# ページ抜粋

----------

2022.02.25
【建設でがんばるヒント 第7回】中小建設会社のICT その2 建設技術コンサルタントとして活躍する降籏達生さん。主宰するメールマガジン「がんばれ建設~建設業専門の業績アップの秘策~」でも健筆をふるわれています。本連載では、降籏さんに建設業界で生き生きと働くためのヒントをご教示いただきます。今回も「中小建設会社のICT」をテーマに、現場で活用できるICTについて解説していただきます。
文:降籏達生(ハタ コンサルタント株式会社社長)

現場で活用できるICT
ICTは「Information and Communication Technology(情報通信技術)」の略で、通信技術を活用したコミュニケーションを指す。「人と人」「人とモノ」といった情報伝達のコミュニケーションがより強調され、情報・知識の共有に焦点が当てられた技術開発が進んでいる。
建設ICTとは、計画、設計から施工の工程において、情報通信技術を使用することをいう。その目的は、高効率・高精度の施工を行うことだ。さらに、調査・設計、維持管理や修繕の段階も一連の建設生産システムとして捉え、これらの段階でも3次元設計の導入やICタグなどのICTを取り入れる動きがある。

----------

# 提供資料

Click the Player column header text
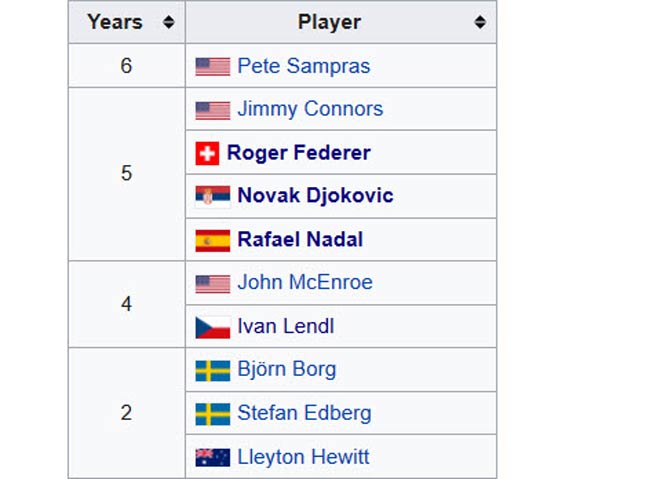The image size is (660, 479). (x=329, y=22)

----------

# 課題一覧
(a) ページ抜粋の建設ICTの定義では、情報通信技術を使用する工程としてどの段階が挙げられていますか。すべて答えてください。
(b) ページ抜粋について、次の問いに答えてください。
(i) ICTは何の略ですか。
(ii) 建設ICTの目的は何ですか。
(iii) 降籏達生さんはどの会社の社長ですか。

# 各課題の解答
(a) 計画、設計、施工

(b)
(i) Information and Communication Technology(情報通信技術)
(ii) 高効率・高精度の施工を行うこと
(iii) ハタ コンサルタント株式会社